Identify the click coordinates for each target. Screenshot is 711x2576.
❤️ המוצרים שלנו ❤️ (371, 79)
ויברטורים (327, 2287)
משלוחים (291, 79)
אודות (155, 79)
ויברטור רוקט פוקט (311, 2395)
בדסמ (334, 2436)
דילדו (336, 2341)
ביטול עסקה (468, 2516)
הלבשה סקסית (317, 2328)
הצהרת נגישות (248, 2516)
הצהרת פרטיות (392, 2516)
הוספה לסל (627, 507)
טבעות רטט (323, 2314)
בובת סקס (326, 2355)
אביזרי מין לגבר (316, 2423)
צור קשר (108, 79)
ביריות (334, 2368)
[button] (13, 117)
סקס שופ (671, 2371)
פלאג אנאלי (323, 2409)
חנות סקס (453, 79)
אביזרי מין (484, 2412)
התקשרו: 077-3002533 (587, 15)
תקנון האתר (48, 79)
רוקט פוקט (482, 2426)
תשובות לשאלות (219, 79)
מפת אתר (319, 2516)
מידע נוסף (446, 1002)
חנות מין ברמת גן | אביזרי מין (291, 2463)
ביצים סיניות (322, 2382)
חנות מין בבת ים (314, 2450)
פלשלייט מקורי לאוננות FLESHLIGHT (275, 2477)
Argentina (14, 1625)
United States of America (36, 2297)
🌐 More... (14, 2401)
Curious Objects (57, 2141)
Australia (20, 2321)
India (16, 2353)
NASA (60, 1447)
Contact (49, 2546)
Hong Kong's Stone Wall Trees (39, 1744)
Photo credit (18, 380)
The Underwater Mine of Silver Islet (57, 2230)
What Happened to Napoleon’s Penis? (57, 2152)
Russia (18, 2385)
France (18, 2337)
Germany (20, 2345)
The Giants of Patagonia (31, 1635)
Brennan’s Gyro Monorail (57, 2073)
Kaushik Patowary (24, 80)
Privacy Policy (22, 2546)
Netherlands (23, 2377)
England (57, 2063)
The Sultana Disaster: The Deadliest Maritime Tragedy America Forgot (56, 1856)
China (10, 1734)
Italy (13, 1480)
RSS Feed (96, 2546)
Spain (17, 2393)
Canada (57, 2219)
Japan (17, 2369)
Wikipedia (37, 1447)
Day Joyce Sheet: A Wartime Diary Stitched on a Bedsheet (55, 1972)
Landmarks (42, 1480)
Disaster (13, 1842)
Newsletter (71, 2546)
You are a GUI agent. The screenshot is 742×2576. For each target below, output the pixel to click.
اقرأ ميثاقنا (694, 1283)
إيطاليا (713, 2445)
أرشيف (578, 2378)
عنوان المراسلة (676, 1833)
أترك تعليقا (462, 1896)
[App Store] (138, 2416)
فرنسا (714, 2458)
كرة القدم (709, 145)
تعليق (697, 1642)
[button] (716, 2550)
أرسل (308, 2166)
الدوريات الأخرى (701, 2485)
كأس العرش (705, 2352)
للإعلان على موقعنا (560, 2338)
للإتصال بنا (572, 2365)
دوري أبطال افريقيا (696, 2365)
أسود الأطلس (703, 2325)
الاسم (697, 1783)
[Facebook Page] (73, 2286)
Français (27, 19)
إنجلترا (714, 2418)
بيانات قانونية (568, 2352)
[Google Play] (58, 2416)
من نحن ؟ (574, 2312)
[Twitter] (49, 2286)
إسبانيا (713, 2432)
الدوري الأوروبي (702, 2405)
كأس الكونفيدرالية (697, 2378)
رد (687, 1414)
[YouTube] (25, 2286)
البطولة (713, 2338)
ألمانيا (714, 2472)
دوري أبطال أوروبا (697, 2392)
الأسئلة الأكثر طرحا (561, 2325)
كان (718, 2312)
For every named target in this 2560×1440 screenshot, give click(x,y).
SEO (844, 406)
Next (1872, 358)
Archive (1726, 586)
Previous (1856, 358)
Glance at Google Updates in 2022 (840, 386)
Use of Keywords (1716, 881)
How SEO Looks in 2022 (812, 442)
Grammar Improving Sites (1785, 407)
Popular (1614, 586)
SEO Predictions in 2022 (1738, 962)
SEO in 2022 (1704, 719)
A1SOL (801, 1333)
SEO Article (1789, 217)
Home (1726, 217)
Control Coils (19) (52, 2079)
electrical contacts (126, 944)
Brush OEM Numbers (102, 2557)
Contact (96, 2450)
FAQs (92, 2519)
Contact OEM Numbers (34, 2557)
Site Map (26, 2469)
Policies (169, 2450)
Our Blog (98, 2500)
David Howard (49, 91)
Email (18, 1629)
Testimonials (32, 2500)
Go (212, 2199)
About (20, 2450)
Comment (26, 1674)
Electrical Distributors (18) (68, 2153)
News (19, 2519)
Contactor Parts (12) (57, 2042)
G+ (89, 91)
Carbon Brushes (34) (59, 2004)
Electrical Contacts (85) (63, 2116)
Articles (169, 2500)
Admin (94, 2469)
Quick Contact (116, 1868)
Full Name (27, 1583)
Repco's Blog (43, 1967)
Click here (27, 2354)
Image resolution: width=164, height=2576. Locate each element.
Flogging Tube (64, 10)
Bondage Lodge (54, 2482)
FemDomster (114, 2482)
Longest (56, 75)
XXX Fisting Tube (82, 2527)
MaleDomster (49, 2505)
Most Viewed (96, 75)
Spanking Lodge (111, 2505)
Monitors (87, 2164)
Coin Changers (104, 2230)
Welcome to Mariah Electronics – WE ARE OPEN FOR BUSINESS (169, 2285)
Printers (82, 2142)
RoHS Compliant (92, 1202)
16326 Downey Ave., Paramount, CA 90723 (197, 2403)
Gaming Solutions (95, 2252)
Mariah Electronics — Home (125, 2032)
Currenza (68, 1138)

☆ ☆ ☆

Exercise description: The lines above need to be restated word for word, all of them.

Task response:
Identify the click coordinates for each target. Screenshot is 711x2576.
❤️ המוצרים שלנו ❤️ (371, 79)
ויברטורים (327, 2287)
משלוחים (291, 79)
אודות (155, 79)
ויברטור רוקט פוקט (311, 2395)
בדסמ (334, 2436)
דילדו (336, 2341)
ביטול עסקה (468, 2516)
הלבשה סקסית (317, 2328)
הצהרת נגישות (248, 2516)
הצהרת פרטיות (392, 2516)
הוספה לסל (627, 507)
טבעות רטט (323, 2314)
בובת סקס (326, 2355)
אביזרי מין לגבר (316, 2423)
צור קשר (108, 79)
ביריות (334, 2368)
[button] (13, 117)
סקס שופ (671, 2371)
פלאג אנאלי (323, 2409)
חנות סקס (453, 79)
אביזרי מין (484, 2412)
התקשרו: 077-3002533 (587, 15)
תקנון האתר (48, 79)
רוקט פוקט (482, 2426)
תשובות לשאלות (219, 79)
מפת אתר (319, 2516)
מידע נוסף (446, 1002)
חנות מין ברמת גן | אביזרי מין (291, 2463)
ביצים סיניות (322, 2382)
חנות מין בבת ים (314, 2450)
פלשלייט מקורי לאוננות FLESHLIGHT (275, 2477)
Argentina (14, 1625)
United States of America (36, 2297)
🌐 More... (14, 2401)
Curious Objects (57, 2141)
Australia (20, 2321)
India (16, 2353)
NASA (60, 1447)
Contact (49, 2546)
Hong Kong's Stone Wall Trees (39, 1744)
Photo credit (18, 380)
The Underwater Mine of Silver Islet (57, 2230)
What Happened to Napoleon’s Penis? (57, 2152)
Russia (18, 2385)
France (18, 2337)
Germany (20, 2345)
The Giants of Patagonia (31, 1635)
Brennan’s Gyro Monorail (57, 2073)
Kaushik Patowary (24, 80)
Privacy Policy (22, 2546)
Netherlands (23, 2377)
England (57, 2063)
The Sultana Disaster: The Deadliest Maritime Tragedy America Forgot (56, 1856)
China (10, 1734)
Italy (13, 1480)
RSS Feed (96, 2546)
Spain (17, 2393)
Canada (57, 2219)
Japan (17, 2369)
Wikipedia (37, 1447)
Day Joyce Sheet: A Wartime Diary Stitched on a Bedsheet (55, 1972)
Landmarks (42, 1480)
Disaster (13, 1842)
Newsletter (71, 2546)
You are a GUI agent. The screenshot is 742×2576. For each target below, output the pixel to click.
اقرأ ميثاقنا (694, 1283)
إيطاليا (713, 2445)
أرشيف (578, 2378)
عنوان المراسلة (676, 1833)
أترك تعليقا (462, 1896)
[App Store] (138, 2416)
فرنسا (714, 2458)
كرة القدم (709, 145)
تعليق (697, 1642)
[button] (716, 2550)
أرسل (308, 2166)
الدوريات الأخرى (701, 2485)
كأس العرش (705, 2352)
للإعلان على موقعنا (560, 2338)
للإتصال بنا (572, 2365)
دوري أبطال افريقيا (696, 2365)
أسود الأطلس (703, 2325)
الاسم (697, 1783)
[Facebook Page] (73, 2286)
Français (27, 19)
إنجلترا (714, 2418)
بيانات قانونية (568, 2352)
[Google Play] (58, 2416)
من نحن ؟ (574, 2312)
[Twitter] (49, 2286)
إسبانيا (713, 2432)
الدوري الأوروبي (702, 2405)
كأس الكونفيدرالية (697, 2378)
رد (687, 1414)
[YouTube] (25, 2286)
البطولة (713, 2338)
ألمانيا (714, 2472)
دوري أبطال أوروبا (697, 2392)
الأسئلة الأكثر طرحا (561, 2325)
كان (718, 2312)
For every named target in this 2560×1440 screenshot, give click(x,y).
SEO (844, 406)
Next (1872, 358)
Archive (1726, 586)
Previous (1856, 358)
Glance at Google Updates in 2022 (840, 386)
Use of Keywords (1716, 881)
How SEO Looks in 2022 (812, 442)
Grammar Improving Sites (1785, 407)
Popular (1614, 586)
SEO Predictions in 2022 (1738, 962)
SEO in 2022 (1704, 719)
A1SOL (801, 1333)
SEO Article (1789, 217)
Home (1726, 217)
Control Coils (19) (52, 2079)
electrical contacts (126, 944)
Brush OEM Numbers (102, 2557)
Contact (96, 2450)
FAQs (92, 2519)
Contact OEM Numbers (34, 2557)
Site Map (26, 2469)
Policies (169, 2450)
Our Blog (98, 2500)
David Howard (49, 91)
Email (18, 1629)
Testimonials (32, 2500)
Go (212, 2199)
About (20, 2450)
Comment (26, 1674)
Electrical Distributors (18) (68, 2153)
News (19, 2519)
Contactor Parts (12) (57, 2042)
G+ (89, 91)
Carbon Brushes (34) (59, 2004)
Electrical Contacts (85) (63, 2116)
Articles (169, 2500)
Admin (94, 2469)
Quick Contact (116, 1868)
Full Name (27, 1583)
Repco's Blog (43, 1967)
Click here (27, 2354)
Image resolution: width=164, height=2576. Locate each element.
Flogging Tube (64, 10)
Bondage Lodge (54, 2482)
FemDomster (114, 2482)
Longest (56, 75)
XXX Fisting Tube (82, 2527)
MaleDomster (49, 2505)
Most Viewed (96, 75)
Spanking Lodge (111, 2505)
Monitors (87, 2164)
Coin Changers (104, 2230)
Welcome to Mariah Electronics – WE ARE OPEN FOR BUSINESS (169, 2285)
Printers (82, 2142)
RoHS Compliant (92, 1202)
16326 Downey Ave., Paramount, CA 90723 (197, 2403)
Gaming Solutions (95, 2252)
Mariah Electronics — Home (125, 2032)
Currenza (68, 1138)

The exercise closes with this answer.